FEAS Yearbook FEAS Yearbook 2020 | Page 61

Yearbook 2020

Year in review

The activity of ISX-listed shareholding companies was heavily impacted by those novel working conditions. Their responses varied between reacting to the evolving changes by implementing computerization and utilizing technological means on one side and inability to take action on the other. Within its efforts to address the situation of those companies suspended from trade for not providing their financial statements, the ISC issued the official letter No. 157/2 on Dec 17 that included:

1.Allowing these companies, suspended on the grounds of not providing their financial and annual disclosure statements, to resume trading within three months if they commit to:

a.Disclose the requested financial statements for previous years until 2019.

b.Pay the fine provided for non-compliance, regardless of the suspension period.

2. In case of not meeting the abovementioned disclosure requirements, the Commission will use its authority to delist these companies from the ISX.

These measures were followed by other ones made by the Iraq Securities Commission in its official letter No. 1509/2 on Dec 24 which calls for:

1.Granting shareholding companies, a financial reporting exemption for the period between Feb 20 and Dec 5, which was declared a "force majeure" one in the official letter No. 22437 issued by the Iraqi General Secretariat of the Council of Ministers on Dec 5.

2.Setting the deadline for submission of the 2019 financial statements, as required by the relevant law and instructions, after expiration of the extension period.

3.Allowing suspended companies to resume trading their shares after expiration of the extension period and paying the abovementioned non-compliance fine, provided the soundness of their legal situations.
•••••
TASK LIST |
1. In the yearbook passage on Iraq Securities Commission measures for ISX-listed companies, what number did the official letter issued on Dec 17 carry?
2. Carry on the yearbook passage on Iraq Securities Commission measures for ISX-listed companies, picking up after its final sentence.

DATA SUPPLIED |
•••••
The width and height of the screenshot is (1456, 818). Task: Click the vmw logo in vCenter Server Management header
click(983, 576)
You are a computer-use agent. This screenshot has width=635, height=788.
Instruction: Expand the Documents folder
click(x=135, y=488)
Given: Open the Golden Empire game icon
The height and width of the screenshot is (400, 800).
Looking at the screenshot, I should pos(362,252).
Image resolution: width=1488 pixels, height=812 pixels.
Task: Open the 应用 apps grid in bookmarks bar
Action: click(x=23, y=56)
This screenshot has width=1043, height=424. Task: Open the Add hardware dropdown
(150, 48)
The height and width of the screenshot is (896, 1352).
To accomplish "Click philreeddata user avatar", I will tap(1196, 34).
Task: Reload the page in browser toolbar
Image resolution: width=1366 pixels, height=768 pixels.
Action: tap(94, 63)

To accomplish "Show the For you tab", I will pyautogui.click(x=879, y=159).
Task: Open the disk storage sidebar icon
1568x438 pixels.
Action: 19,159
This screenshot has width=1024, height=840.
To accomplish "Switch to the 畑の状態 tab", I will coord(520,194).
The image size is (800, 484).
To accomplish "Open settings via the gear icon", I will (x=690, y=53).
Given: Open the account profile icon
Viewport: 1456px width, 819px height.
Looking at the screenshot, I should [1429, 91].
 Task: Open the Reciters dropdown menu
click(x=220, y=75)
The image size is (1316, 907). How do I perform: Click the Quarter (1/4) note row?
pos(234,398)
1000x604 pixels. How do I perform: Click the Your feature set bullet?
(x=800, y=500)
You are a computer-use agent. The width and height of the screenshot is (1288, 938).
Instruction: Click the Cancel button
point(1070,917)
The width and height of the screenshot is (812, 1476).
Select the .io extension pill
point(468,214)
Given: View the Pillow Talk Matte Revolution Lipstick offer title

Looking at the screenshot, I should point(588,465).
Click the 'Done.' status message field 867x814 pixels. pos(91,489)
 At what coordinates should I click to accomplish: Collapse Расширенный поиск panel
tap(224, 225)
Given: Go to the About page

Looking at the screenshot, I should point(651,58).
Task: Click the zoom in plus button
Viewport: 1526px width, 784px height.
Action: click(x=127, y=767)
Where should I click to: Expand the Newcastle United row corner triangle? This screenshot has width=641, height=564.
•••••
RESPONSES FOR EACH TASK |
1. No. 157/2

2.
4.Obliging companies to submit their 2020 financial statements within the deadline referred to in the

Order No. 74: Interim Law on Securities Markets of

2004, and the instructions being issued accordingly.

At the international level, the Iraq Stock Exchange was elected as a member of the Committee for the Development of the Business Rules of Arab Capital Markets for the period from November 2020 to November 2022, in addition to a number of Arab financial markets.

Numerous trading indicators materialized in the course of the passing year, the most notable of which are:

The plans that formulated by the Exchange for 2021 that involve maintaining collaboration with the Iraq Securities Commission, Central Bank of Iraq, and Ministry of Trade's Registration of Companies Department (Tasjeel) to update and revise trading instructions, to follow up on situation of suspended companies and address their problems, to list new shareholding companies, to diversify financial instruments which are currently limited to ordinary shares, and to study proposals to increase working hours and organize evening sessions.

Furthermore, the Iraq Stock exchange aims to strengthen its technical and oversight efforts in holding trading sessions, executing settlement and clearing processes, ensuring inspection and oversight, monitoring sessions, promoting quarterly, annual and significant events-related disclosures, implementing technical, information and electronic systems development, adopting financial inclusion by the launch of an online trading project, disseminating reports, statistics and ISX-Listed Shareholding Companies Guide, reaching out to news outlets, holding virtual workshops for investors and shareholders, spreading a culture of share trading, training students, and improving its digital identity.

Equally noteworthy are the efforts that led to the establishing the Iraqi Company for Deposit Insurance (ICDI), as a mixed shareholding entity, thus to move forward towards creating confidence in the national banking sector. Last February, the CBI called private banks to "publish integrated analyses of the bank's quarterly and annual financial results on its website, within a section called 'Investor Relations,' for the ease of access by shareholders and others concerned. The section should at least include:

Quarterly and annual financial reports, comparative analyses of financial statements, the top 20 shareholders (at the minimum) and the percentage of their ownership, analyses of key performance indicators, the general assembly's meeting minutes and decisions, and the volume of traded shares and their market values.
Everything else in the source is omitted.